Dunkel: Governments globally will regulate commercial drone use, traffic patterns, and police authorized versus unauthorized airspace activity (e.g., Amazon deliveries). Legal issues surrounding unauthorized drone use and counter-drone responses must be clearly communicated to the public. Where are drones acceptable (safe) and where are they unacceptable to operate? When is it legal to disable or destroy an unauthorized drone posing a clear danger to an individual or the public? What are the legal definitions and penalties if broken?
Dunkel: Certainly. Today Goldman Sachs forecasts the total drone market (commercial and government) at $100 billion with compound annual growth of over 66%. The C-UAS market is projected to be $8 billion by 2028 and average 30% CAGR over the next 6 years. Compare these two growth markets to the 6% CAGR of the global physical security industry. The commercial and C-UAS drone markets generally are where you want to position yourself and your company for the future.
Quiroga: The drone market and effective counter-UAS should go hand-in-hand. Through initiatives like Remote ID, we can securely identify, like a car license plate, the good drones from the bad ones. Counter-UAS should simply be the highway patroller of the sky and let the other trusted systems operate freely. For domestic or commercial use, counter-UAS is eventually just going to roll up into Unmanned Aircraft System Traffic Management (UTM).
Ziemba: The challenge lies in the fact that drone technology advances so rapidly that counter-UAS technology has to be agile enough to keep up, but it’s certainly possible as several effective C-UAS solutions are on the market today. C-UAS integration with emerging UAV Traffic Management Systems illustrates that no C-UAS technology will ever be a silver bullet, and airspace security relies on more than just technology. How organizations respond to the intelligence provided by a system is critical.
Quiroga: With staffing shortages and a persistent need to detect and deter crime, I don’t see a future where drones and robotics aren’t playing a major role in security. Organizations that can effectively layer these automated robotic security assets will forever transform security operations into proactive response tools. This will allow organizations to do more (zoom in/out, daytime/nighttime cameras, increase mobility, enable prescriptive analytics, etc.) and create safer employees by sending in a robot instead of a human in the case of a dangerous situation. We would lose a robot or drone over a human any day.
Dunkel: Yes. Today drone technology is changing the very nature of warfare, and those military trends tend toward commercial adoption in physical security and law enforcement. Countermeasures will continue to be developed as threats evolve, but adjacent solutions will clearly benefit security operations in general. Quadcopter drones will maximize police patrol and cost effectively replace manned helicopters moving forward. Drones will evolve in assisting security teams with real-time situational intelligence to improve response times to save lives. The use cases are continuing to expand.

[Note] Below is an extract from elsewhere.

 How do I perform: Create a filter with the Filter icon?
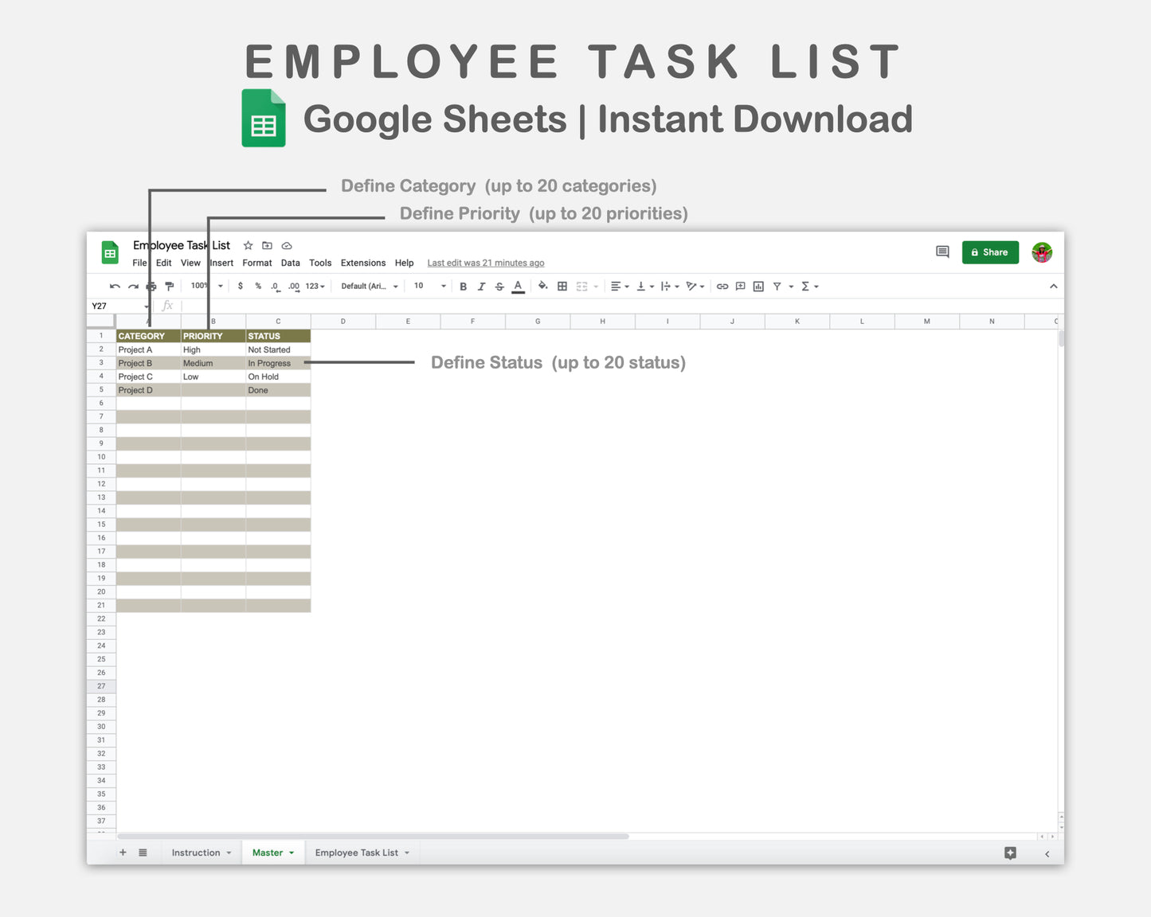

Ziemba: In the future, when drones and ground-based robotics operate without human intervention, security organizations will highly automate security patrols and responses at much less cost and lower risk than possible without them. As long as the benefits outweigh the risks, drones will continue to play an expanding and valuable role in the security industry’s future.
Special thanks to Asylon, AeroDefense, and Dedrone for participating in this “Now & Next” interview.